**ACTIVITY**
Whenever "icon" occurs in a line of the material, list that line.

**SOURCE MATERIAL**
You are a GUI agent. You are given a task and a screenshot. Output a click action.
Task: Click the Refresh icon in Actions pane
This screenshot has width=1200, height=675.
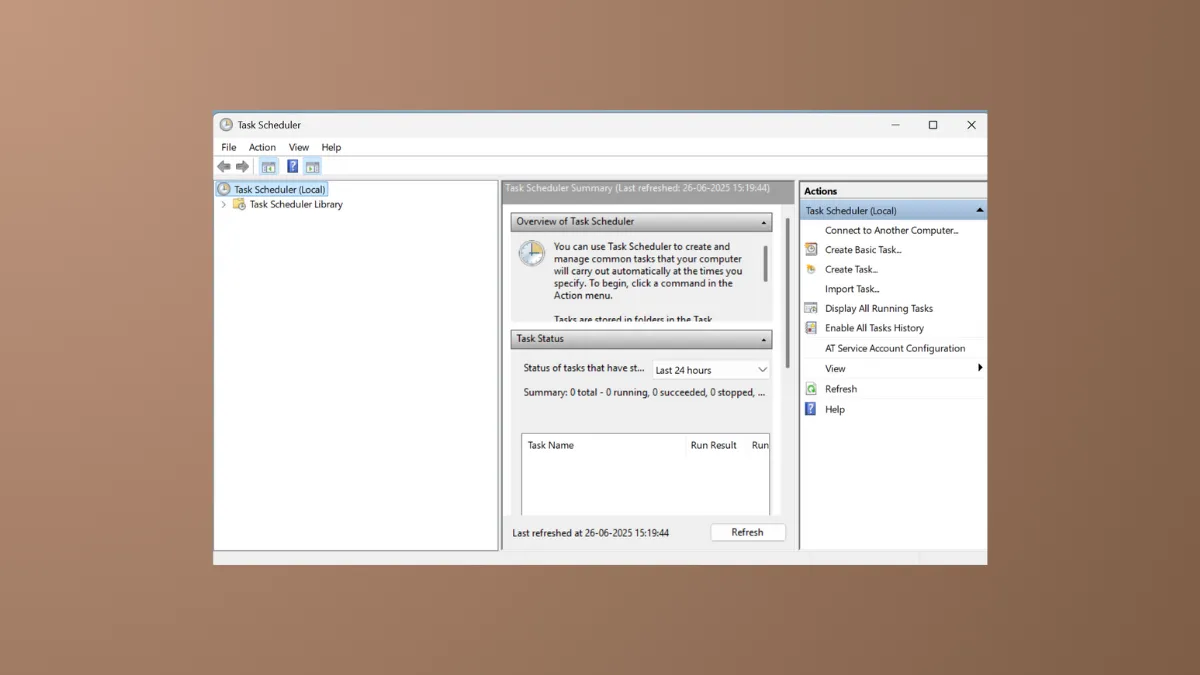(810, 388)
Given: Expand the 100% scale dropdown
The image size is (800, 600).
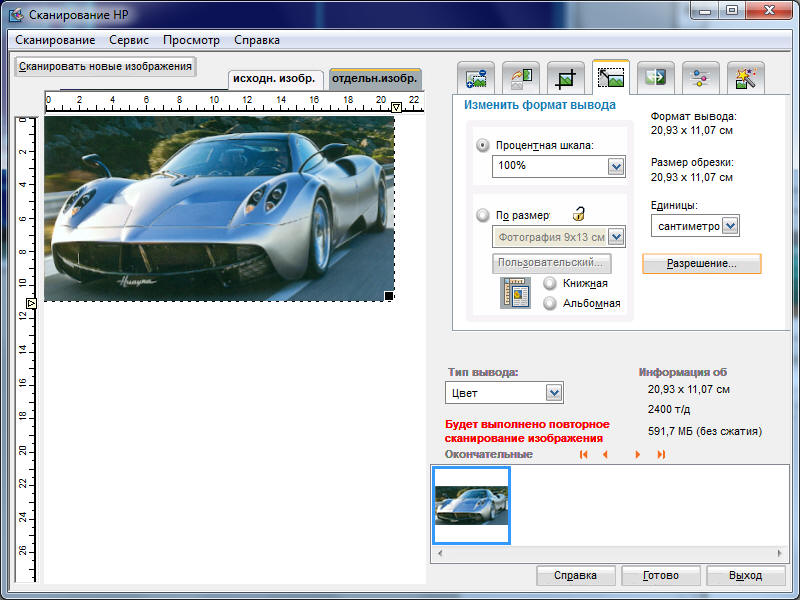Looking at the screenshot, I should [x=616, y=166].
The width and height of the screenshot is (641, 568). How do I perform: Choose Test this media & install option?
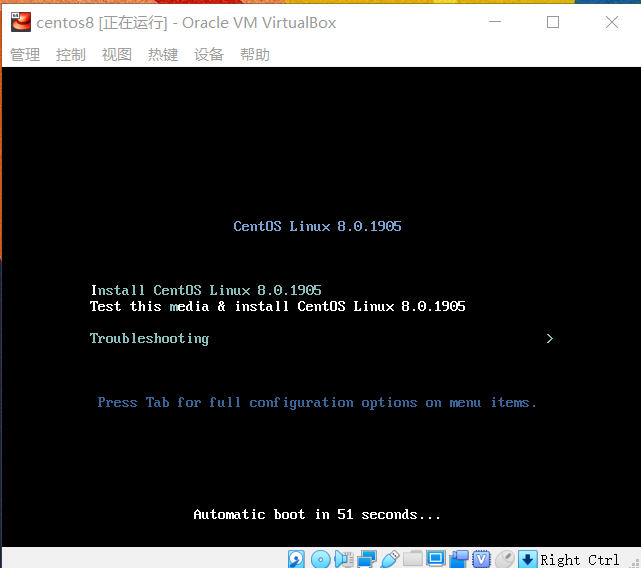[x=277, y=306]
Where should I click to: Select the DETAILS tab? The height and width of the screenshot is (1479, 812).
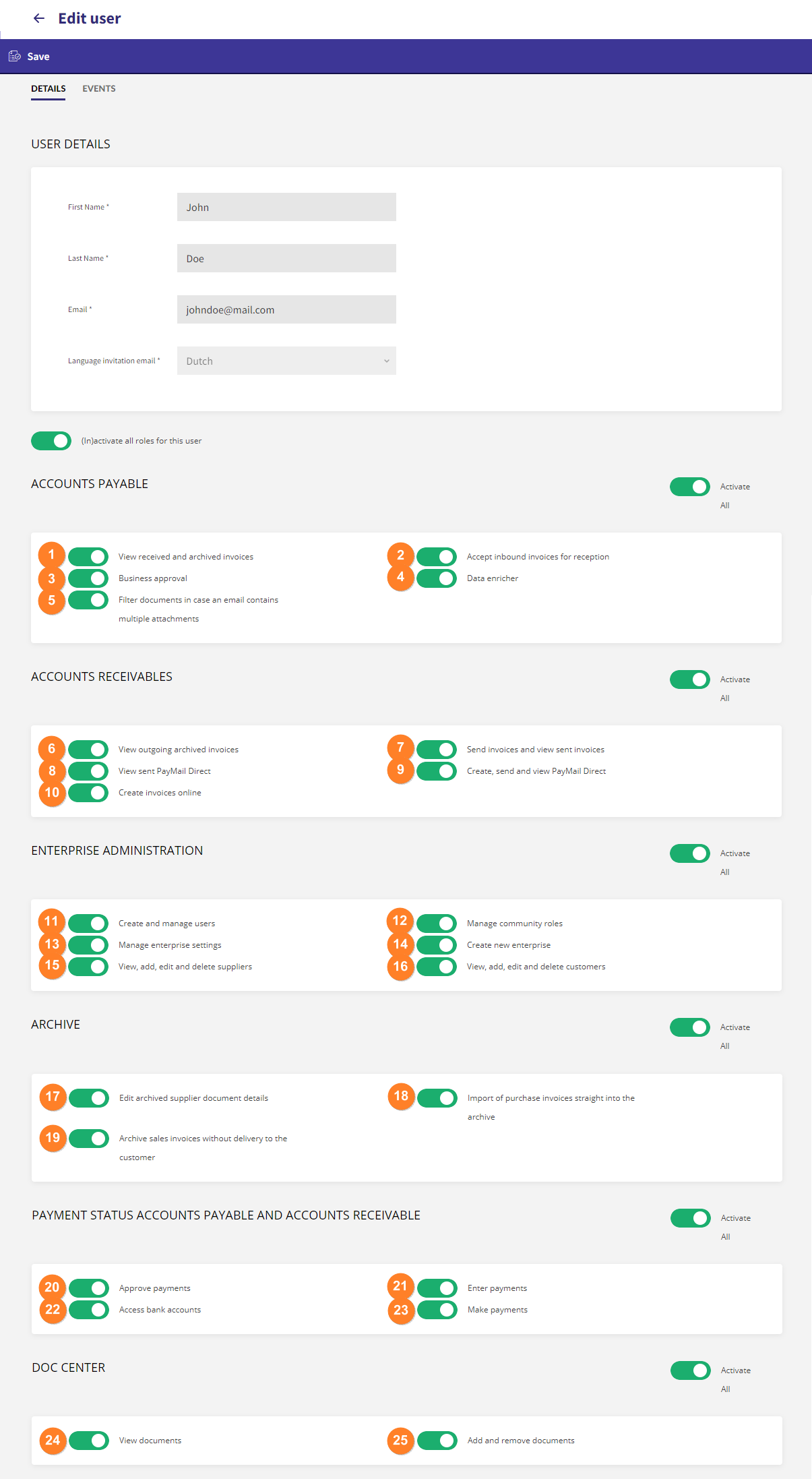point(49,88)
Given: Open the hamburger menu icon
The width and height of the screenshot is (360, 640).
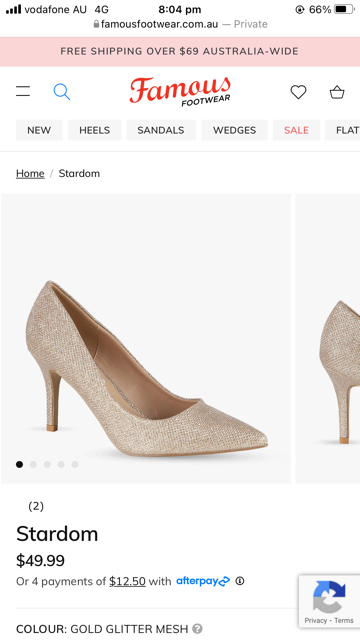Looking at the screenshot, I should (x=23, y=91).
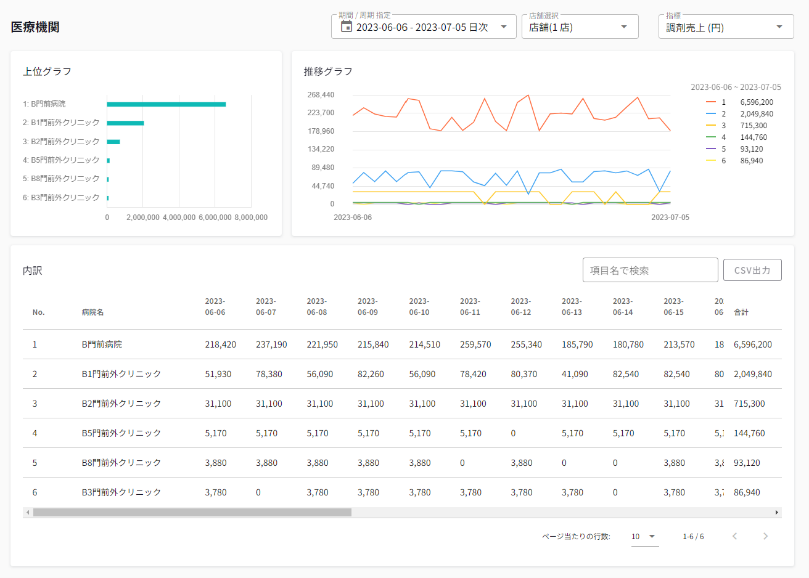
Task: Expand the 店舗選択 store dropdown
Action: pyautogui.click(x=625, y=27)
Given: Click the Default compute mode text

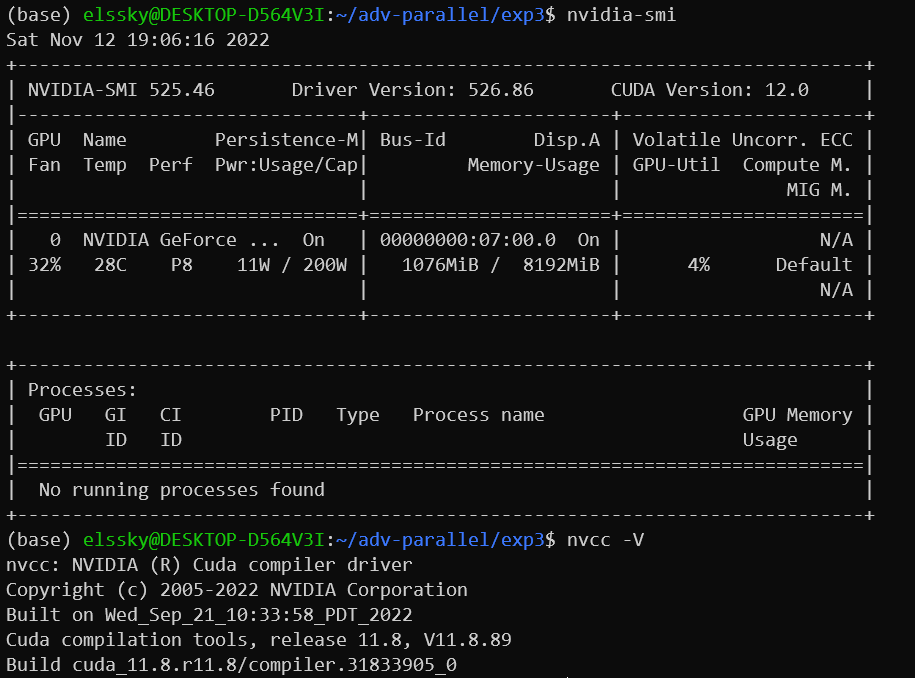Looking at the screenshot, I should coord(813,265).
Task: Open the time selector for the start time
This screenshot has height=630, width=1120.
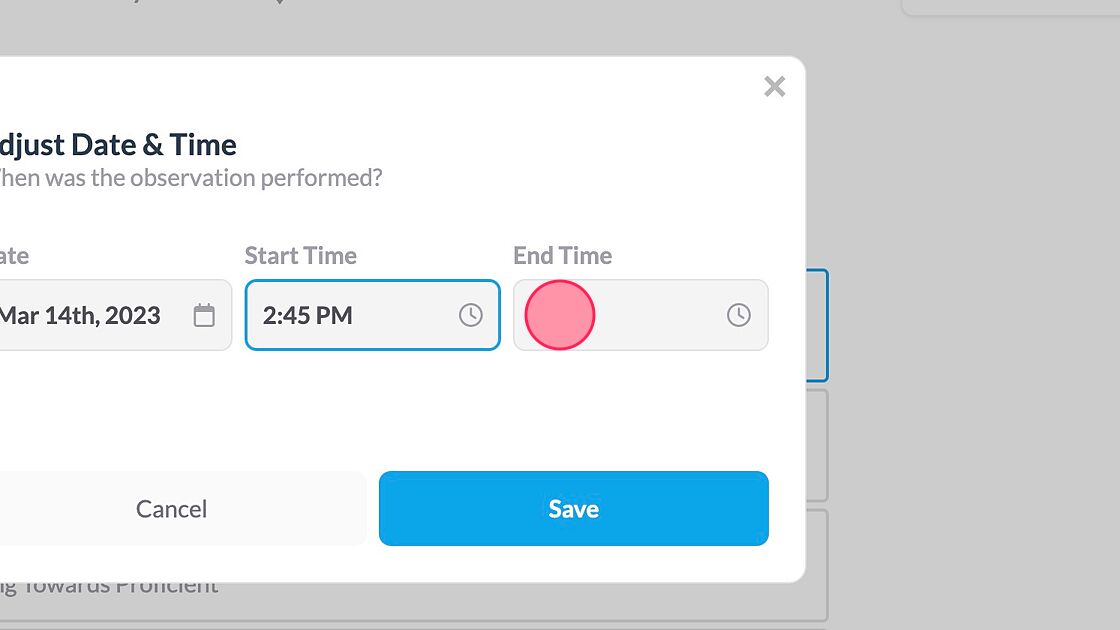Action: 471,315
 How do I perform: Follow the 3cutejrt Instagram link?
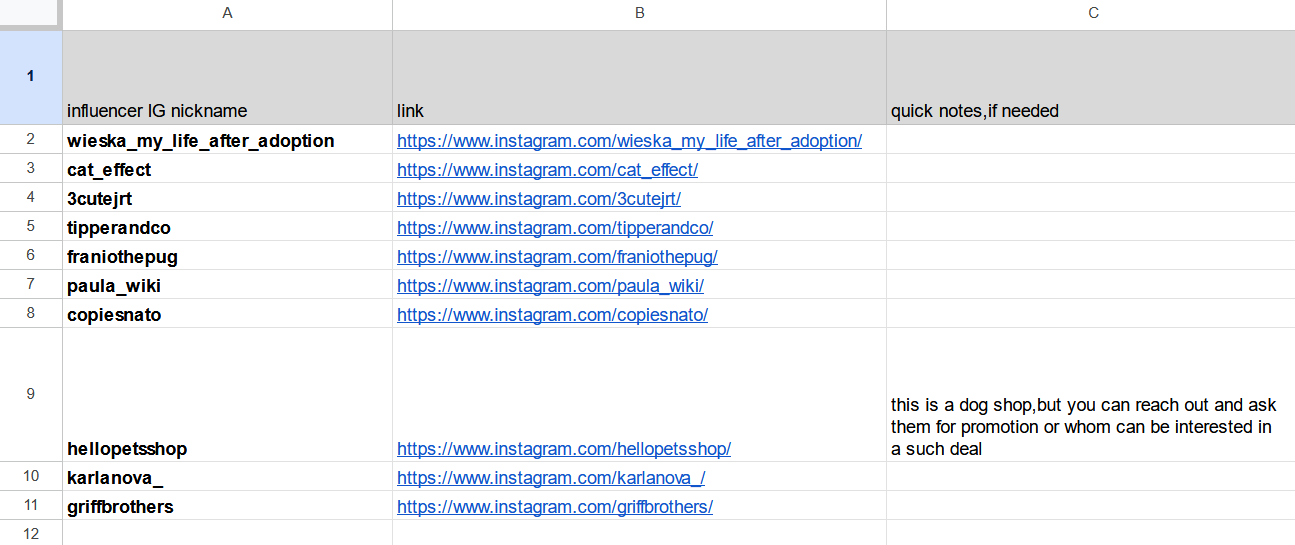pos(538,199)
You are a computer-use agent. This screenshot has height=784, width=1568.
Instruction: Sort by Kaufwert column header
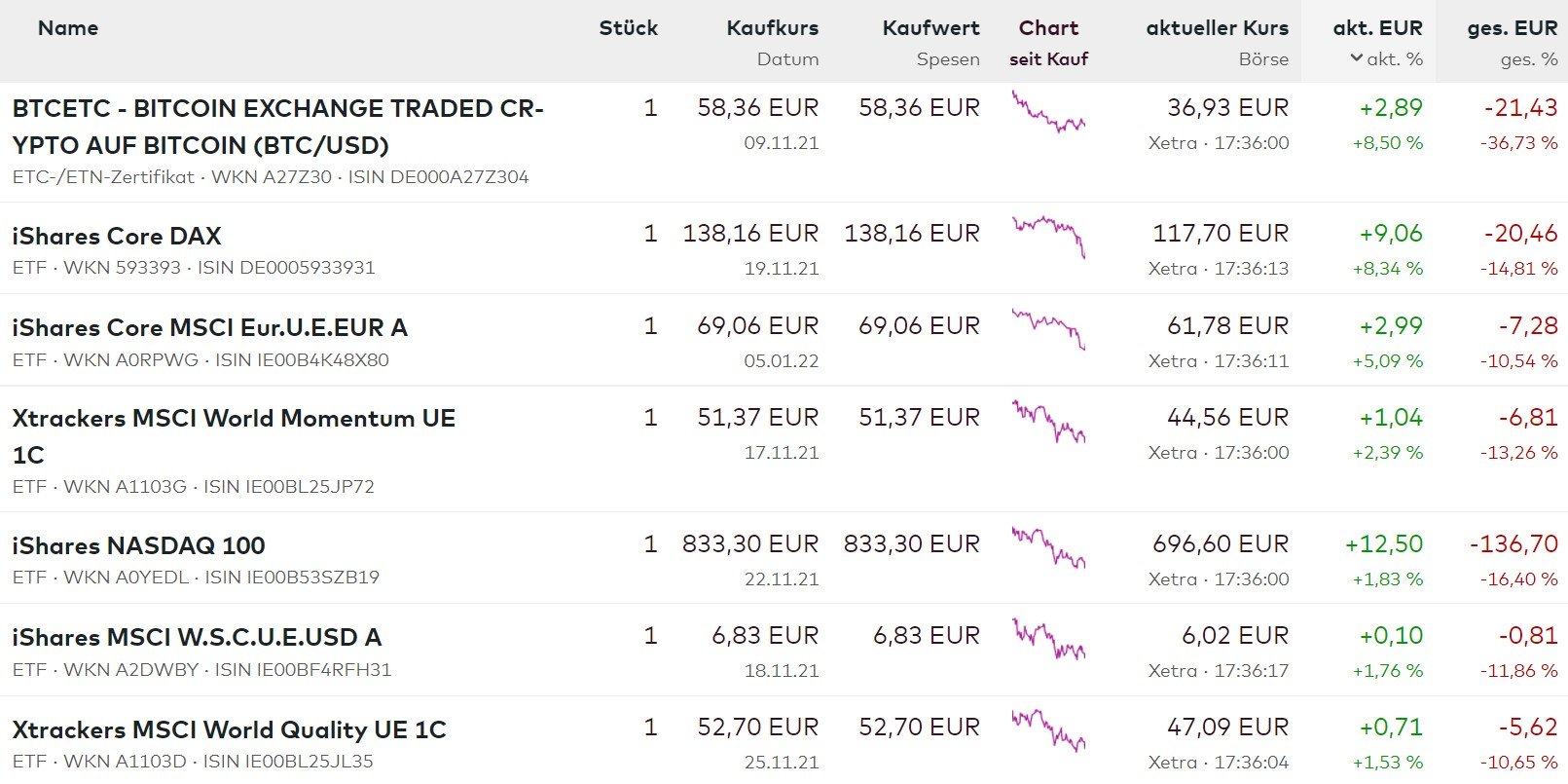pos(930,28)
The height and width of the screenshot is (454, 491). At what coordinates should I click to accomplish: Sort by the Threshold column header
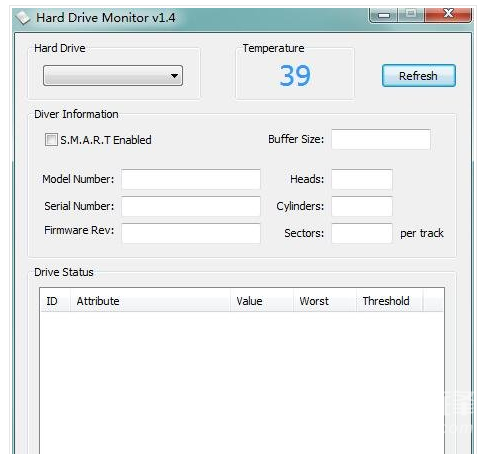389,301
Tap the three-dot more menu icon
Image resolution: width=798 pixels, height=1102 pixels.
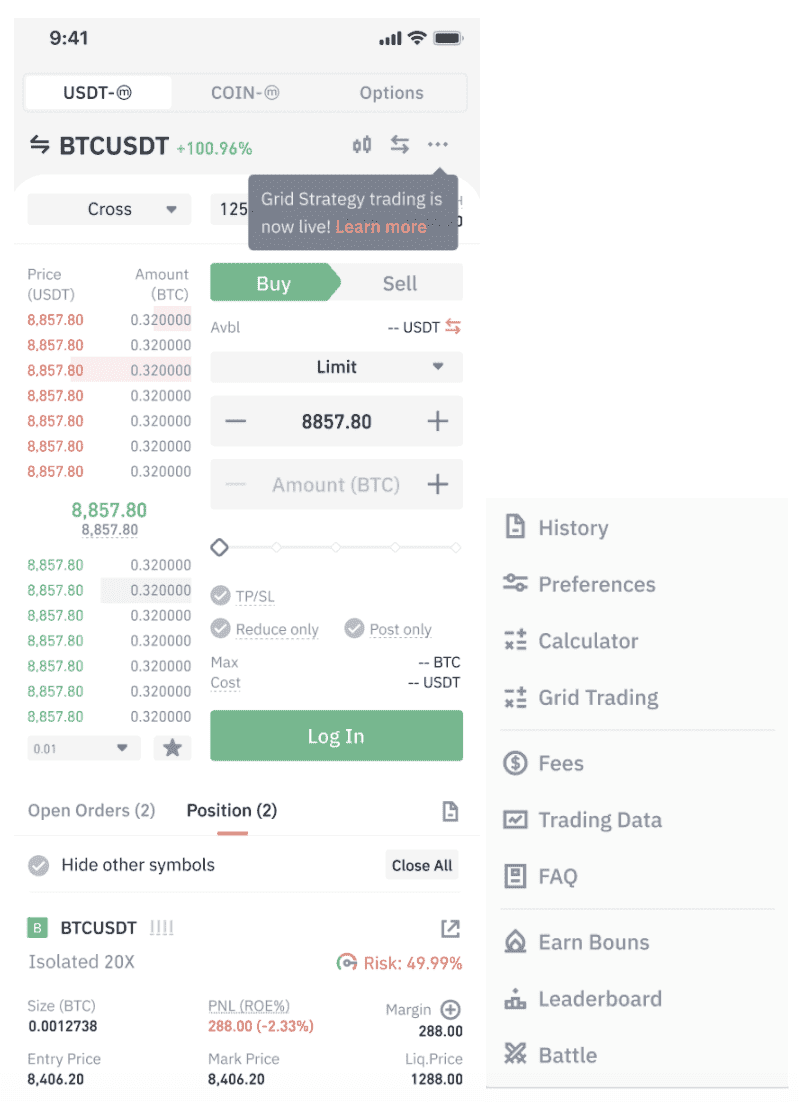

**EXERCISE OUTPUT**
Task: Click the Refresh icon in Actions pane
Given: Open the hamburger menu icon
Tap the three-dot more menu icon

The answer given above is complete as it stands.